By KELIN DILLON
After seven days of work by the Water System of Mexico City (Sacmex) to discover the origin of reported waste flooding in residences across Mexico City’s Coyoacán municipality, the source of the water breach still has yet to be determined, adding further supply issues to the Mexican capital metropolitan area’s enduring drought issue, in which dams remain below 50 percent capacity.
According to the National Water Information System (Sina), 12 out of 13 of the Valley of Mexico’s dams are below half-filled, with only Naucalpan’s Madín dam functioning at full capacity. This has reduced the water supply to many parts of the greater Mexico City area, including putting an additional stress on the cultivation of the region’s potatoes and corn crop.
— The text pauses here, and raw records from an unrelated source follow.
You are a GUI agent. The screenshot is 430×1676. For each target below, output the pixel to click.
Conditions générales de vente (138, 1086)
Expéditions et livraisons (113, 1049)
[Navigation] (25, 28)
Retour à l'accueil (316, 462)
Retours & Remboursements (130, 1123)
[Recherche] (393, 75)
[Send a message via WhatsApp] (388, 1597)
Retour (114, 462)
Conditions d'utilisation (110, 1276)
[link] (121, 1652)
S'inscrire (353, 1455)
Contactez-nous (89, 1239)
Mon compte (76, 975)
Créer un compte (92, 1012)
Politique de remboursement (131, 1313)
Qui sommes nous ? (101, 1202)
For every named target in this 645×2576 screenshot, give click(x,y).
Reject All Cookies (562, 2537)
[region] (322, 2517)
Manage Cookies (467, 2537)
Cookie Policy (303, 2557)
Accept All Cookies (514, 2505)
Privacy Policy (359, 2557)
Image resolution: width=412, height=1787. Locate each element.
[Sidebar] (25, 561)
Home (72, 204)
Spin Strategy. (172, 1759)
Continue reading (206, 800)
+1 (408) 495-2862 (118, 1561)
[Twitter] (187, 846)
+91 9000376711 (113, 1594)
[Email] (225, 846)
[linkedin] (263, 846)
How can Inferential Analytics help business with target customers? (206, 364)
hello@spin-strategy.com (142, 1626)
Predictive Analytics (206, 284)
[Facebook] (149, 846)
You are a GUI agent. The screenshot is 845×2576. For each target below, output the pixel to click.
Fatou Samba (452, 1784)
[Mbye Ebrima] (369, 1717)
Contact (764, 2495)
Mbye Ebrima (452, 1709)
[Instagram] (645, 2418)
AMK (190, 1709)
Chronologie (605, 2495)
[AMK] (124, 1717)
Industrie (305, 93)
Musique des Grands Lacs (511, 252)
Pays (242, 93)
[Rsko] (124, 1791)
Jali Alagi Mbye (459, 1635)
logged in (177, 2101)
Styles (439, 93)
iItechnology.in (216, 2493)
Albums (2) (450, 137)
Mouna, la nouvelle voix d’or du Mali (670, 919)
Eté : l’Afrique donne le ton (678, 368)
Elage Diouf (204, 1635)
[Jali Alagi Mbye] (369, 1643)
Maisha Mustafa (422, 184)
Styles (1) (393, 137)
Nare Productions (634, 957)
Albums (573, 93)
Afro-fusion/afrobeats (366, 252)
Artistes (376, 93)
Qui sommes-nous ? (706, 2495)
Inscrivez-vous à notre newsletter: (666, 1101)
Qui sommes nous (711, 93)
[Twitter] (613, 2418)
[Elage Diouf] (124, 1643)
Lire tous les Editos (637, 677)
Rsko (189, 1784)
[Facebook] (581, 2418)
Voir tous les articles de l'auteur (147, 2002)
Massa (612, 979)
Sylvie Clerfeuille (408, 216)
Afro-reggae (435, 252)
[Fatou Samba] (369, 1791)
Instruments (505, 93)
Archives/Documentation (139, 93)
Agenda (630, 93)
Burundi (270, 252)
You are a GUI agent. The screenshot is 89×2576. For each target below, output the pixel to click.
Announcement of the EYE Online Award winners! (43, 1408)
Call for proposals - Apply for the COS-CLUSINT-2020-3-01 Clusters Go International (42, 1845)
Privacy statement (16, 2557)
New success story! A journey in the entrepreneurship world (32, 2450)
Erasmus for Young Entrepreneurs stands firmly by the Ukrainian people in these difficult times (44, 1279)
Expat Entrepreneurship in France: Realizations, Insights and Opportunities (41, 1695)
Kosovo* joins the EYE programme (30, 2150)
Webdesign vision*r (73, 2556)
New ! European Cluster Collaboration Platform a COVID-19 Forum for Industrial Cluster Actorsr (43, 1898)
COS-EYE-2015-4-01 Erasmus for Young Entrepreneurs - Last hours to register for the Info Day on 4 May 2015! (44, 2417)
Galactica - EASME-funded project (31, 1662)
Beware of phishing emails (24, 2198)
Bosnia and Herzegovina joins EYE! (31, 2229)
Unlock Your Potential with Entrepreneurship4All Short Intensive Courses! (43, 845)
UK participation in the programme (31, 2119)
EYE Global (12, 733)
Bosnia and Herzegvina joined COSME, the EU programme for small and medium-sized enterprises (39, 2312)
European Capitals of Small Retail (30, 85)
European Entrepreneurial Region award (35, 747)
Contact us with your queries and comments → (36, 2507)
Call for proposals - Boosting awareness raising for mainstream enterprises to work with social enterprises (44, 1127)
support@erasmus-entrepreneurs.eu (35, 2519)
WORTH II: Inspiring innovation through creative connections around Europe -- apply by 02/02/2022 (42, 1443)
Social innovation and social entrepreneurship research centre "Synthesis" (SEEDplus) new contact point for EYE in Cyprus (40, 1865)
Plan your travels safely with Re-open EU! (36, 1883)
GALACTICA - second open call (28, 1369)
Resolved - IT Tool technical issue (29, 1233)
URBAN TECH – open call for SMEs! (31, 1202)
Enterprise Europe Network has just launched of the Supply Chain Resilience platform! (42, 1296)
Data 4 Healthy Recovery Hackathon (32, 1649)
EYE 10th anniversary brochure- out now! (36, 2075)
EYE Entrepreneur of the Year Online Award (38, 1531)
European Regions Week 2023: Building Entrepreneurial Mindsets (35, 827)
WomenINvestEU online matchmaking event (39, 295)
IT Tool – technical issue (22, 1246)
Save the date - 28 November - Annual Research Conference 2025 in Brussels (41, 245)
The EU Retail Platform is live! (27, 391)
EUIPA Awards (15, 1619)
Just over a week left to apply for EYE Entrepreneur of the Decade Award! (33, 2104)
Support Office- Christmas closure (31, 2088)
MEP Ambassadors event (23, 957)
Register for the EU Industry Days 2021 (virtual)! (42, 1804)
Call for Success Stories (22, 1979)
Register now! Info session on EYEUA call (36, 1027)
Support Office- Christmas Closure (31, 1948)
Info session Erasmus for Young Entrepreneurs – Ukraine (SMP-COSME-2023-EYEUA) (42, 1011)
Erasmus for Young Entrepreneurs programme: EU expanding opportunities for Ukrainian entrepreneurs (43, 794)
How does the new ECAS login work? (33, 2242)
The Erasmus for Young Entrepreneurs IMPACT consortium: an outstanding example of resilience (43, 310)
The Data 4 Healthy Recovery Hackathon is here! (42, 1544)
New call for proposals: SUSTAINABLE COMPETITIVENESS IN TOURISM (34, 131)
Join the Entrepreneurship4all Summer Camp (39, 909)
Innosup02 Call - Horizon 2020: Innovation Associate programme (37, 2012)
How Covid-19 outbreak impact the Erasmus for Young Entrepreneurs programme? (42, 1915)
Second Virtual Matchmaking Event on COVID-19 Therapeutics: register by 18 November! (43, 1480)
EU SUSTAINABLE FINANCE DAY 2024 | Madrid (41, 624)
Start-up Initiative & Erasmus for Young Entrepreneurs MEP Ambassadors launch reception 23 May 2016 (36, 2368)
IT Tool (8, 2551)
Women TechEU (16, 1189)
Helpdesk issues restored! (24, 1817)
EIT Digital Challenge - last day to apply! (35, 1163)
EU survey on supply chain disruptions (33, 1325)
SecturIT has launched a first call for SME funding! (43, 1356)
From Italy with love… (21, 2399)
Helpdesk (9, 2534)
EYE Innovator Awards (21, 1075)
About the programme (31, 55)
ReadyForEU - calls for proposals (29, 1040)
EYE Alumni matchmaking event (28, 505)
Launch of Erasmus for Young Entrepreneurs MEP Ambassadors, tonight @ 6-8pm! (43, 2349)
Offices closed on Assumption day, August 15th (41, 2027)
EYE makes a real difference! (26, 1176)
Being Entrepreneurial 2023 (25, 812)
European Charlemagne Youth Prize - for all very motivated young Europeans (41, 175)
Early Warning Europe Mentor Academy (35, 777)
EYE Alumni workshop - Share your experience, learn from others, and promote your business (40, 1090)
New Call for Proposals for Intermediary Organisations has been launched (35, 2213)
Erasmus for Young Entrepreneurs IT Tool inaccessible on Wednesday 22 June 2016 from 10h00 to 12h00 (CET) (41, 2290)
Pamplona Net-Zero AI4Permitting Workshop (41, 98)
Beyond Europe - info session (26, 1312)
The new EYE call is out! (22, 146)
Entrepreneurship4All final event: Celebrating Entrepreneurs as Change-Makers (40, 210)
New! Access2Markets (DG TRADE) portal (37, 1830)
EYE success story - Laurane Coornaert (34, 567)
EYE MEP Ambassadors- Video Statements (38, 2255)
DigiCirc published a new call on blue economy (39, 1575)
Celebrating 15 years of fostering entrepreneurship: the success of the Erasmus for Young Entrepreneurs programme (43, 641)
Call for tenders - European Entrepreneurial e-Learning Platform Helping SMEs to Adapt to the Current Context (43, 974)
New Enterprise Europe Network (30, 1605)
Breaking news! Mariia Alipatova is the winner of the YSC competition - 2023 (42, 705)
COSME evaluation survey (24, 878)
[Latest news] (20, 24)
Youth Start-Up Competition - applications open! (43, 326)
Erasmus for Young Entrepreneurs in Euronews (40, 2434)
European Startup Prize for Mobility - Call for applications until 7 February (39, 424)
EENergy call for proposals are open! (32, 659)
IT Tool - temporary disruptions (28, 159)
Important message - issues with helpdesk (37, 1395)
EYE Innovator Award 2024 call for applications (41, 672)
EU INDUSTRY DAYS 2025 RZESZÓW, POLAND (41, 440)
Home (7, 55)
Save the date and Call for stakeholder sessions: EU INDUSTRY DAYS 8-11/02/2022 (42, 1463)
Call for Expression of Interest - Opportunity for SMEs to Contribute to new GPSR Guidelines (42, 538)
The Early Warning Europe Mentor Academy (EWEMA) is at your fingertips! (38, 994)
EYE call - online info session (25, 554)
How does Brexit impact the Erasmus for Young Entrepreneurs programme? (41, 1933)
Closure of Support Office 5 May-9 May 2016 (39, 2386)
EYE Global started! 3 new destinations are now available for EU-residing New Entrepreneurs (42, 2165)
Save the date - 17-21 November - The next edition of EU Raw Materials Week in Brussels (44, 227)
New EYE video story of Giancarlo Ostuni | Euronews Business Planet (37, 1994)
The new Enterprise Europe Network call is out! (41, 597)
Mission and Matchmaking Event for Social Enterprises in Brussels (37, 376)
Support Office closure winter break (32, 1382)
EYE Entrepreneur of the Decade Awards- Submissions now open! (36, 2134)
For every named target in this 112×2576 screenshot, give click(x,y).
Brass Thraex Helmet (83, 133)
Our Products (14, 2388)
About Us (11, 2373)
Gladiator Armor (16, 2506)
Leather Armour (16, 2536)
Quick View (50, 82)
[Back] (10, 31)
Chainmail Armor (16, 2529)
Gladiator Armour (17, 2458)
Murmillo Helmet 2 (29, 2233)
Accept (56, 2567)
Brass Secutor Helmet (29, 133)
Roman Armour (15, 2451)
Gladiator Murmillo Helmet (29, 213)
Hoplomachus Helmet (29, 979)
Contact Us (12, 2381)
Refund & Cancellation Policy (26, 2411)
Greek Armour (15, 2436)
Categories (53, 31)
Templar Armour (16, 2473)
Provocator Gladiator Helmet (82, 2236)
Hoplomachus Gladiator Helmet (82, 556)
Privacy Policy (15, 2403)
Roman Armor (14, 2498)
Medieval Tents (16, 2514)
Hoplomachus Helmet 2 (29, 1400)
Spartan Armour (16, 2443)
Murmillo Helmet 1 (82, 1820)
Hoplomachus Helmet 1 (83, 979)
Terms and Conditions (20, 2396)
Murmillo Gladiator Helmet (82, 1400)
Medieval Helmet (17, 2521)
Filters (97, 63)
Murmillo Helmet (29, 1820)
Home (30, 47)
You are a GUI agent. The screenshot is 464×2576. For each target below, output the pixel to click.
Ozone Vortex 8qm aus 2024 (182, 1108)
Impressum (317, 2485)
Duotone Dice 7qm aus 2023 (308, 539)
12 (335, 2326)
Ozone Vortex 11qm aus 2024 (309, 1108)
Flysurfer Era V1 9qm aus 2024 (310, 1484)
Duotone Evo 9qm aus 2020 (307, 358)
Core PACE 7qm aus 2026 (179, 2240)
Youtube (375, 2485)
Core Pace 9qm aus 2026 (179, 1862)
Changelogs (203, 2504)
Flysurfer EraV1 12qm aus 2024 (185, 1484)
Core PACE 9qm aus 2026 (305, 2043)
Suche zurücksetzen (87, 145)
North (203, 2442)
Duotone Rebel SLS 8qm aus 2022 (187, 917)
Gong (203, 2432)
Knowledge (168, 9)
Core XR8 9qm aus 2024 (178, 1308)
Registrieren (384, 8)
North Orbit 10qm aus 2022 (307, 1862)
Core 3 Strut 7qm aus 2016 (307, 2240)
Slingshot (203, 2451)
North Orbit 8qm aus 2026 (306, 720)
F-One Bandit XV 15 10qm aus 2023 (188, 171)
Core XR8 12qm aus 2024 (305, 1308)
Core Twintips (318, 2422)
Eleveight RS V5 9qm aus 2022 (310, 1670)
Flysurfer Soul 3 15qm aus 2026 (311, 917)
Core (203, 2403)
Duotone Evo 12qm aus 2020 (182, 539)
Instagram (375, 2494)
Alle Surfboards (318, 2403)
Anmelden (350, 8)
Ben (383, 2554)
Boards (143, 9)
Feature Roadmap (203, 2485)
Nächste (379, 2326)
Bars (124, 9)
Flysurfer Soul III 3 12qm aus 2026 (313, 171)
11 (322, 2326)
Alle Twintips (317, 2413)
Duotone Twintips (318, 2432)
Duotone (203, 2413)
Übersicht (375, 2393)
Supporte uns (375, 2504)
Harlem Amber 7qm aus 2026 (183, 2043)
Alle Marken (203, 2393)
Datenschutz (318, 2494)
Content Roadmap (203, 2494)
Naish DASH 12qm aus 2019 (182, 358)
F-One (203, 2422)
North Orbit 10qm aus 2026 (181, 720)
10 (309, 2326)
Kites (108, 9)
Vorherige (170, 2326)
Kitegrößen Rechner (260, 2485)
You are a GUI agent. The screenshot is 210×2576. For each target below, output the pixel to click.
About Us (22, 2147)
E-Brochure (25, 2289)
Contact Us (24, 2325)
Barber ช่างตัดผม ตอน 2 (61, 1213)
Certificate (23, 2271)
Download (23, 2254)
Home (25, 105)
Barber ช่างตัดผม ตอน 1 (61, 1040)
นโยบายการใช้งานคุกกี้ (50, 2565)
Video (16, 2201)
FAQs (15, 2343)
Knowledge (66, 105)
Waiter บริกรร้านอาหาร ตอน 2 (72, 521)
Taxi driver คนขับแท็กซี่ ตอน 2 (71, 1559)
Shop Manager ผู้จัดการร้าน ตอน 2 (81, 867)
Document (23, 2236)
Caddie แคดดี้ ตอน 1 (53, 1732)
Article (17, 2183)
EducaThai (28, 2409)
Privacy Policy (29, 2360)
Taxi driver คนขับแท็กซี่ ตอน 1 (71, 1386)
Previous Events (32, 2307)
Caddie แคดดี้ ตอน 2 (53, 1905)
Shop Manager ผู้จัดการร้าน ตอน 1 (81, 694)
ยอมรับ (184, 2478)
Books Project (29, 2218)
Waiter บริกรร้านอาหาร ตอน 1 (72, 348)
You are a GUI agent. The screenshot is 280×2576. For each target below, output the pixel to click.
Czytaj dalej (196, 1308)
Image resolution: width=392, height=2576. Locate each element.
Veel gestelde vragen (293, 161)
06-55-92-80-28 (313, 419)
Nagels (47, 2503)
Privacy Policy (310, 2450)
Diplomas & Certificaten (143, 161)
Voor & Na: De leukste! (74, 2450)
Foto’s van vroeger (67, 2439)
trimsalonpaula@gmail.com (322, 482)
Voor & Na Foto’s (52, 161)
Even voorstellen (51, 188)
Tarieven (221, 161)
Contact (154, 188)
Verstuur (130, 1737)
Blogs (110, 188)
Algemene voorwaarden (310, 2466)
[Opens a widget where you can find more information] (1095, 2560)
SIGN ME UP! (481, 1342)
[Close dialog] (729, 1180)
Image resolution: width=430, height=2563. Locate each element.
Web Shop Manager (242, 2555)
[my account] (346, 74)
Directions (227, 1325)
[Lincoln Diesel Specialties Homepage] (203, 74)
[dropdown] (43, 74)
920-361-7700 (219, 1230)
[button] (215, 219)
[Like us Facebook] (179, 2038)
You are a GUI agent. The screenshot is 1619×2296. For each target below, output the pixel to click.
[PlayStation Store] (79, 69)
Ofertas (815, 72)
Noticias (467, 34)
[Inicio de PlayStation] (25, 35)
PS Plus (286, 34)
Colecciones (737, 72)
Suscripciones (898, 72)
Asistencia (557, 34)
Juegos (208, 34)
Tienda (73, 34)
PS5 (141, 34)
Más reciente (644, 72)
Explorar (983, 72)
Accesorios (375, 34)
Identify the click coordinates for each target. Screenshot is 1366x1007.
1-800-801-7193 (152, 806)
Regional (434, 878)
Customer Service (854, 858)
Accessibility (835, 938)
Agricultural experts, like Livestock Union President Javier Escamilla, have said that many Mexican farmers moved away from planting produce throughout the pandemic due to the low water supply, instead choosing to plant flowers, which need less hydration to grow.
Potato cultivation has been reduced by 30 percent in the Mexico City region, said Escamilla, while the price of the product has been driven up from 8 pesos to 38 due to low supply and high demand.
Livestock has been affected by the drought too, as starving cows search for clean drinking water but instead encounter dirty and polluted water sources, limiting the quality and quantity of livestock available and subsequently raising prices for their products in turn.
In Coyoacán, where waste water has been reportedly flooding households for three months, the evidence of the drought’s effects is clear.
“This problem is not that easy to solve. This is a problem that needs instrumentation and so on .It’s not a common leak,” said Coyoacán Mayor Giovani Gutiérrez.
As the Coyoacán authorities continue to attempt to find the source of the muncipality’s water problem, it remains to be seen how the Mexico City metropolitan area at large will handle the region’s drought.